Sambil menolak Pertamina menguasai Mahakam, pemerintah terus membuka jalan bagi tetap dominannya pihak asing. Pemerintah (Dirjen Migas) telah setuju memberi insentif percepatan masa depresiasi yang terbayar sebelum terminasi (1/2/2013). Pemerintah pun terlibat merancang ske-nario “masa transisi lima tahun”.
Masalah besarnya kebutuhan investasi, hengkangnya investor asing, terganggunya pasokan kontrak gas, dan ancaman penarikan investasi pun terus mengemuka guna menyukseskan skenario tersebut. Ini tak layak dibiarkan.
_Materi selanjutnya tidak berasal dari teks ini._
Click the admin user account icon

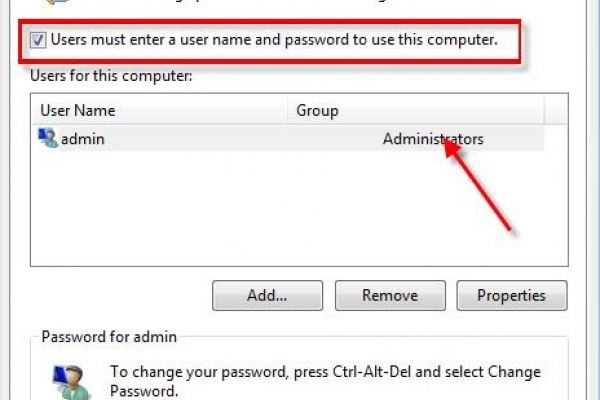pos(47,139)
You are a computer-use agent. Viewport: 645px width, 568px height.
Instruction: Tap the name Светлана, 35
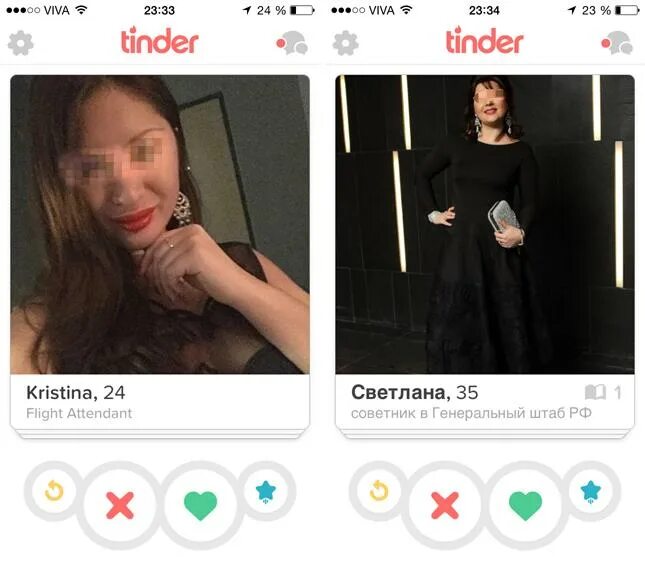pos(415,393)
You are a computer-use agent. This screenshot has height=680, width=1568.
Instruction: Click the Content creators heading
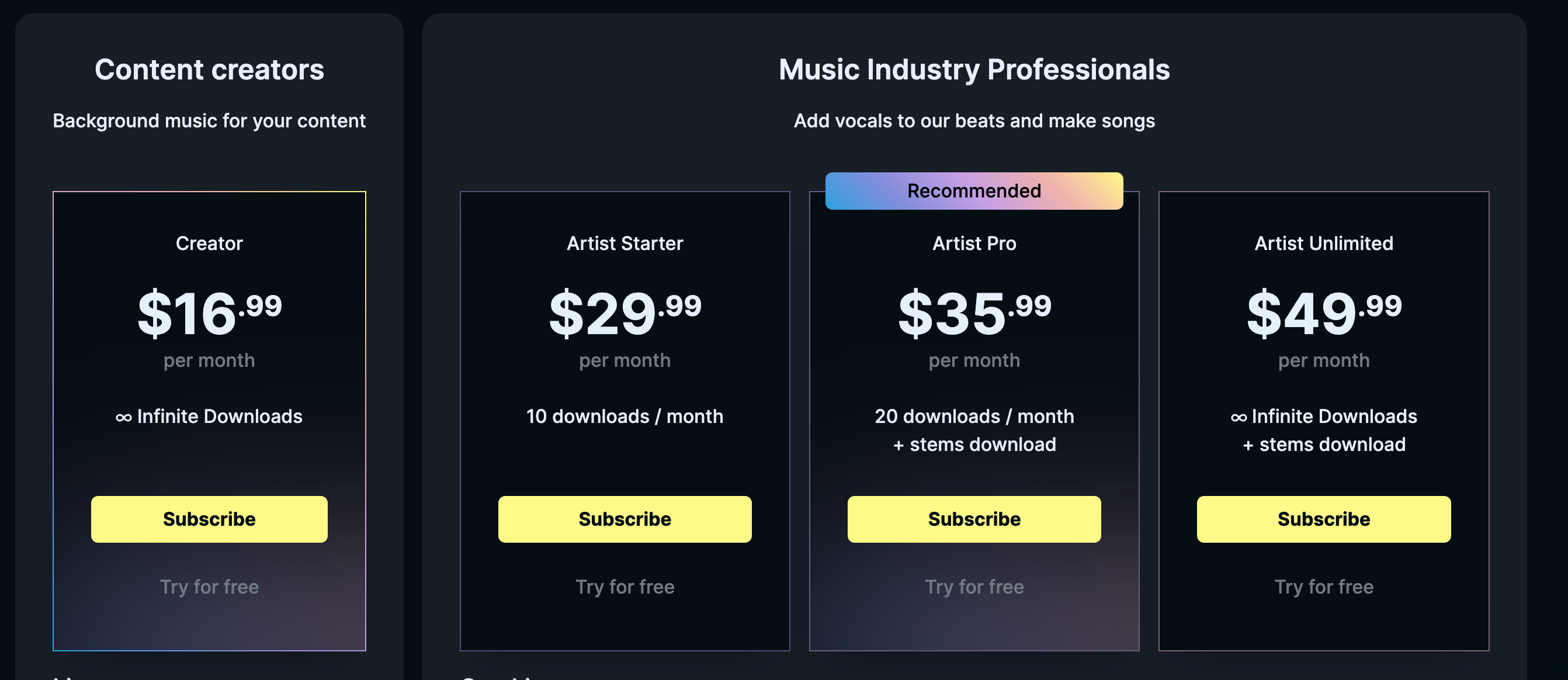209,70
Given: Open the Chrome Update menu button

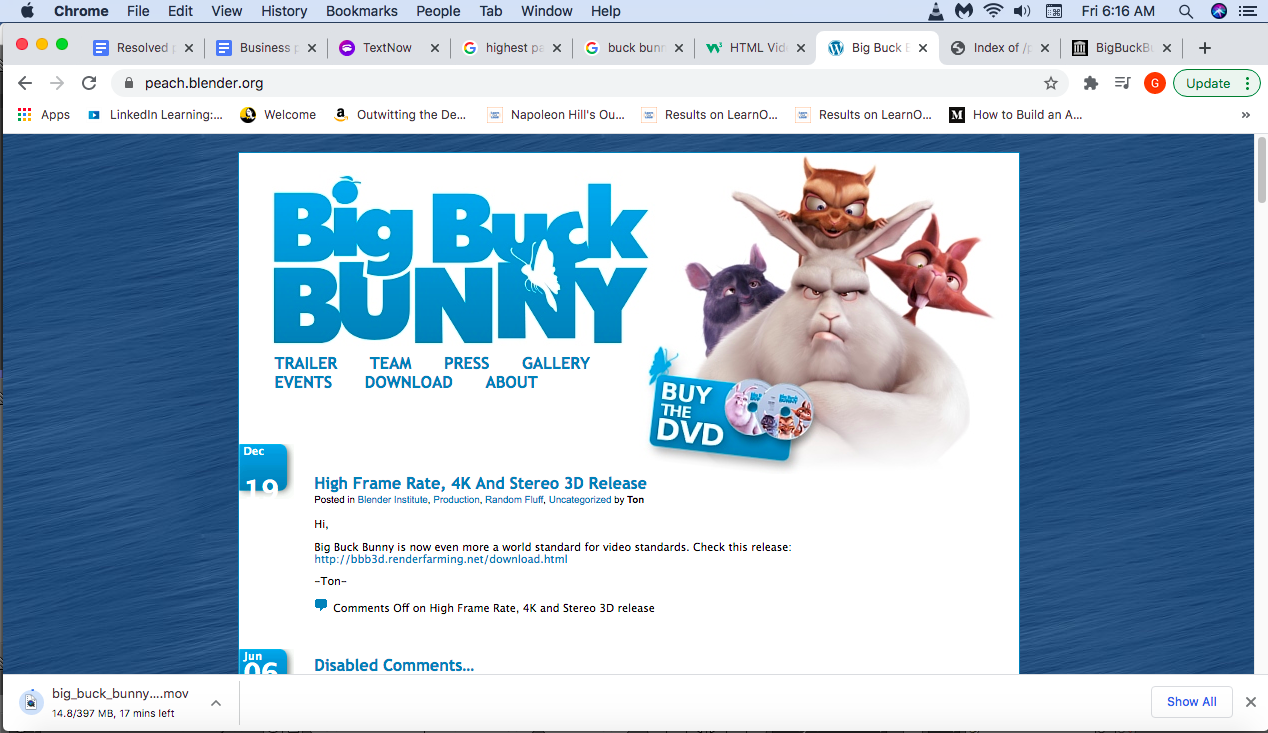Looking at the screenshot, I should 1216,83.
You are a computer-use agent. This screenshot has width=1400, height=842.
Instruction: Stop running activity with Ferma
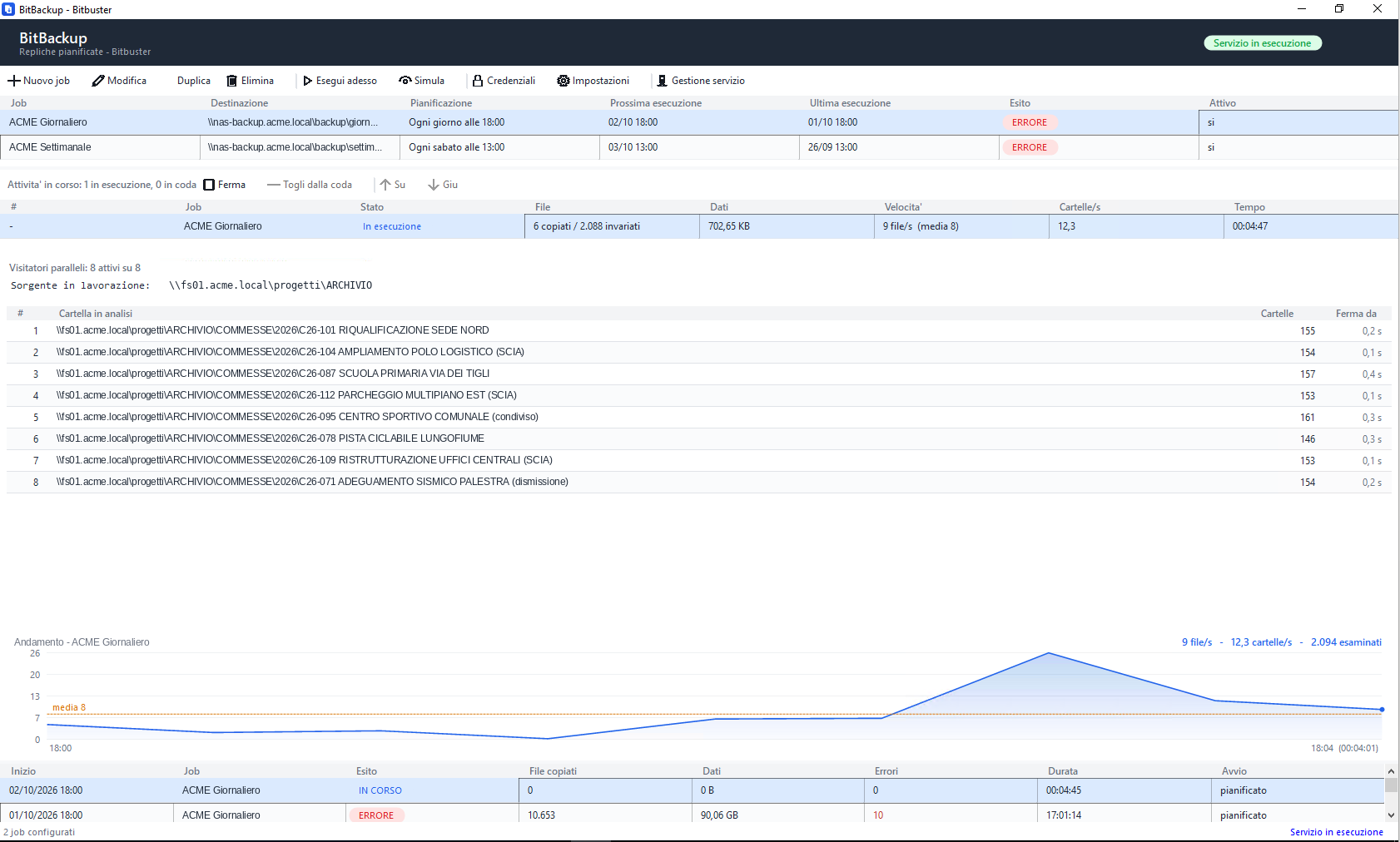pos(225,185)
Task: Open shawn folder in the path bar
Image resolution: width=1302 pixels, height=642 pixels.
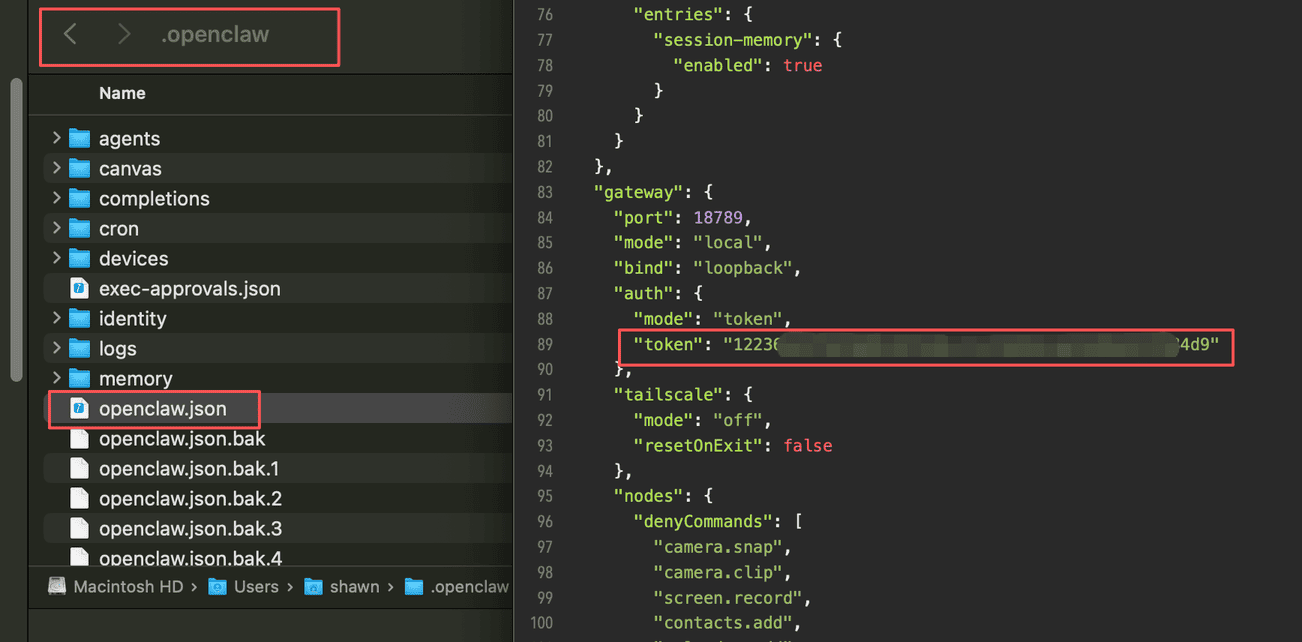Action: pyautogui.click(x=354, y=587)
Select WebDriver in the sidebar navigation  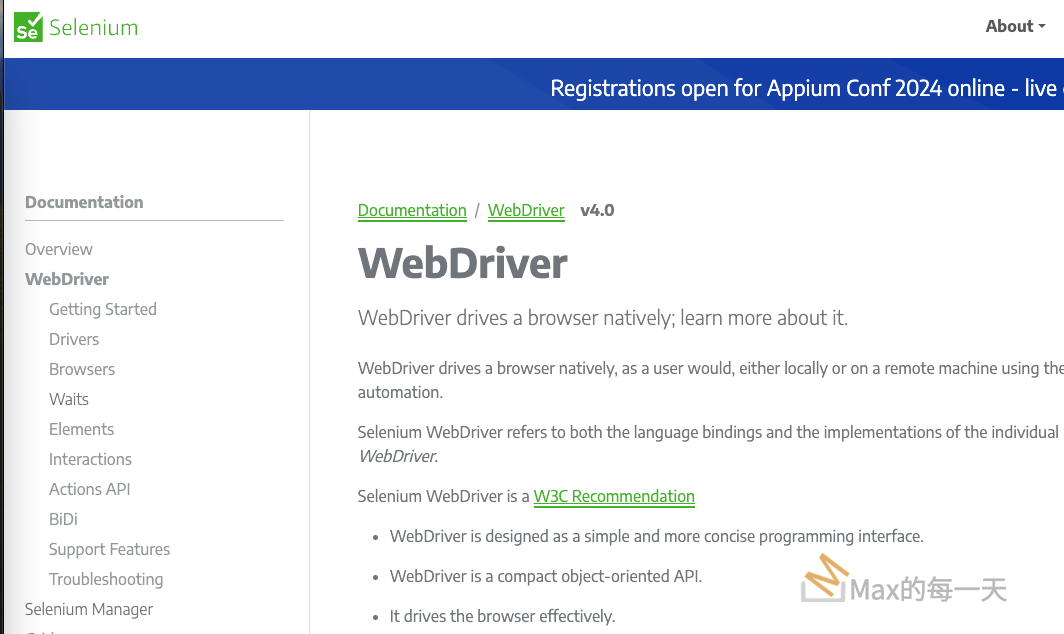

Akhirnya, monetisasi dan pengelolaan Mahakam oleh Pertamina merupakan langkah terbaik dan konstitusional guna meraih predikat ke-100 perusahaan global terbesar.
Jika hal ini berhasil, negara dan rakyat pasti sangat diuntungkan. Namun, keinginan BUMN milik rakyat yang luhur, strategis, kontraktual, dan konstitusional ini tak kunjung didukung pemerintah. Karena itu, IRESS hanya bisa mengingatkan jangan sampai peluang emas ini terlewatkan akibat KKN, perburuan rente, konspirasi, dan ketidakmampuan menghadapi tekanan asing.